Information Vs. Knowledge In The Fight Against Xenophobia


Our world is volatile and with the last century’s mass movement of people across the globe a clash of cultures has taken place. It is difficult to encounter any culture or country that is immune to discrimination or fear of foreigners or foreign ideas. Acts of violence are often the result of predetermined ideas and perceptions against an individual or group who represent a particular culture, religion or race. More often than not, these acts are unprovoked and the perceptions of the attacker misplaced, inaccurate or blatantly unfounded. In this situation, what role and impact do both knowledge and information have in curbing xenophobia and the negative behavior that results from it?

Some people base their ideas off of their personal experience, some off of facts and figures and most off of both. With fake news and terrorist acts becoming commonplace this changes the ways beliefs and ideas are formed. Take for example the story of a man who enters a restaurant and attacks a foreigner because he believes that the influx of immigrants into his country is taking jobs away from locals. Unless this man personally lost his job to a foreigner, or that man in particular, than he has no knowledge about this situation, he has no experience or understanding. More than likely he has been fed information from media sources about foreigners taking jobs and is building off of pre-established xenophobic beliefs to take out his anger. Now the concept of foreigners taking jobs has been proven time and again to be false and propaganda used for anti-immigrant agendas. So in the age of internet, fake news and information overload how can xenophobia be fought?

Cross-cultural integration initiatives have been proven to soften the lines of discrimination. The key is increasing positive knowledge building experiences. The more people interact the more they see each other as human beings who share the same hopes and fears. When people don’t interact and are simply fed harmful information about “the others”, distancing, desensitation and justification for actions comes easily. Acts of violence and discrimination no longer impact the aggressor because they view their perceived enemy as less than human. Some of the best places to carry out integration initiatives are on university campuses and schools, in the workplace and at local community centres and places of worship. Universities perhaps have the most potential for change because students work together on multiple levels and become inspired to create things not only together but that will bring their countries and cultures together. It is a place for knowledge and information to abound.

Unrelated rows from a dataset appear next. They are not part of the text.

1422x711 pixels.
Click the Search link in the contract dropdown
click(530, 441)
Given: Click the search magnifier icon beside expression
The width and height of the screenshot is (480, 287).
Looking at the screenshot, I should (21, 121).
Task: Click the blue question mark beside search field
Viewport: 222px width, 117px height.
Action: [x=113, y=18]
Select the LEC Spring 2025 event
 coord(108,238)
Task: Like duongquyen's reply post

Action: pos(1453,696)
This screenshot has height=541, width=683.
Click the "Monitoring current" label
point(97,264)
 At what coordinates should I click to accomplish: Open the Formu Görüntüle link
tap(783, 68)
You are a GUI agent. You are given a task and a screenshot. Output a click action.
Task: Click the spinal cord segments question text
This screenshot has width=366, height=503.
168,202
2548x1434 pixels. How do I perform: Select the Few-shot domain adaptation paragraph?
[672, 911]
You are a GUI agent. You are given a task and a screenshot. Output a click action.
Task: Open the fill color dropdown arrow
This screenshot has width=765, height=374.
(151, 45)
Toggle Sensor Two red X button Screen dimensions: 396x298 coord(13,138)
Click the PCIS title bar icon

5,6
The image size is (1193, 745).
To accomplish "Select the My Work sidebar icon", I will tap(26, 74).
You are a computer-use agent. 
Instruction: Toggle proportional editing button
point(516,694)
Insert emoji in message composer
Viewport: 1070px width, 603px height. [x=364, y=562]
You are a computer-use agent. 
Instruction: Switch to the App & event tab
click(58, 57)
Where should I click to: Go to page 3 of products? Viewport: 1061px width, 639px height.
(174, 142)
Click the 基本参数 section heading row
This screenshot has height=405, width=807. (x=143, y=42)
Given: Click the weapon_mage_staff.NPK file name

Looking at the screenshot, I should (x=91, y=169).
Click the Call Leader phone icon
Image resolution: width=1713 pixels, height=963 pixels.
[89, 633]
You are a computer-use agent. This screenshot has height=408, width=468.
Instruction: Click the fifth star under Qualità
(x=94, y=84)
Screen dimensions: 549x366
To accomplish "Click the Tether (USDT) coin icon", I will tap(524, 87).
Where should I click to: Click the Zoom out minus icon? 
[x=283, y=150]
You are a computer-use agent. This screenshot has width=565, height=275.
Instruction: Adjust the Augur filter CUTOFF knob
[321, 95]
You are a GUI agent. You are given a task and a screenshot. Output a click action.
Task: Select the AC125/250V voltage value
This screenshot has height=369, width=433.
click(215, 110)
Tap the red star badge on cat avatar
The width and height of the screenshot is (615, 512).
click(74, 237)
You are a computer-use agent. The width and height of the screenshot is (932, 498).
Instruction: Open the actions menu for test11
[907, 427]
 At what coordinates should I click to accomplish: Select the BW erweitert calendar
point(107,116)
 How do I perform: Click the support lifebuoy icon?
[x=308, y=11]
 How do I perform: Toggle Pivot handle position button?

It is in fact xenophobia, not immigrants, that negatively impacts a country’s economy. Two years ago in South Africa, one of Africa’s most culturally diverse nations, there were a series of anti-immigrant attacks on foreign nationals and businesses. This raised legitimate concern that the nation’s economy would suffer, and it did. Rating agencies downgraded South Africa’s sovereign credit rating and bank rating, businesses closed, social instability increased, relations with other nations tightened and foreign investment confidence decreased. There are countless other examples of similar situations around the world. It remains true in South Africa and just about every other country that immigrants contribute positively to the economy, they don’t steal jobs or burden the economy. In many cases as well, immigrants are responsible for the initial socio-economic foundations of a country having built the railroads, cities, harbors and many other things.

With the constant battle between knowledge and information it is up to each individual to do research and think strongly about their own stances instead of being drawn in by the crowd.

Studies by the UN have suggested that education that focuses on contributions of all groups to society can build cohesion and lower xenophobia. Additionally, access to education for migrant, stateless or otherwise marginalised groups, who are often discriminated against, is also necessary. The Roma, for example, rarely have access to quality education for their children and have been vilified by communities and states around Europe for decades. Thick lines of divide continue and neither side engages in enough positive interaction with the other or learns positive things about the other in schools. Due to pre-established negative knowledge, interactions that do occur tend to be negative and further solidify the views each side shares. Governments must also strictly deal with those who “falsify” history and establish inaccurate ideas and events to push a xenophobic agenda.

Special Rapporteur on contemporary forms of racism, Mutuma Ruteere in his briefing to the Geneva-based Human Rights Council said, “Education has a central role in creating new values and attitudes and provides us with important tools for addressing deep-rooted discrimination and the legacy of historical injustices.” The key is not only to learn about positive aspects of other cultures but to have positive real-life experiences with them. This means that classrooms and workplaces should be multicultural and teachers, managers and leaders should have the capability and dedication to help in building those experiences in a safe space that will eventually continue on outside the classroom and workplace to transform societies. In that way, the two inseparable components of progress—knowledge and information—can contribute to a nation’s social and economic development not its downfall.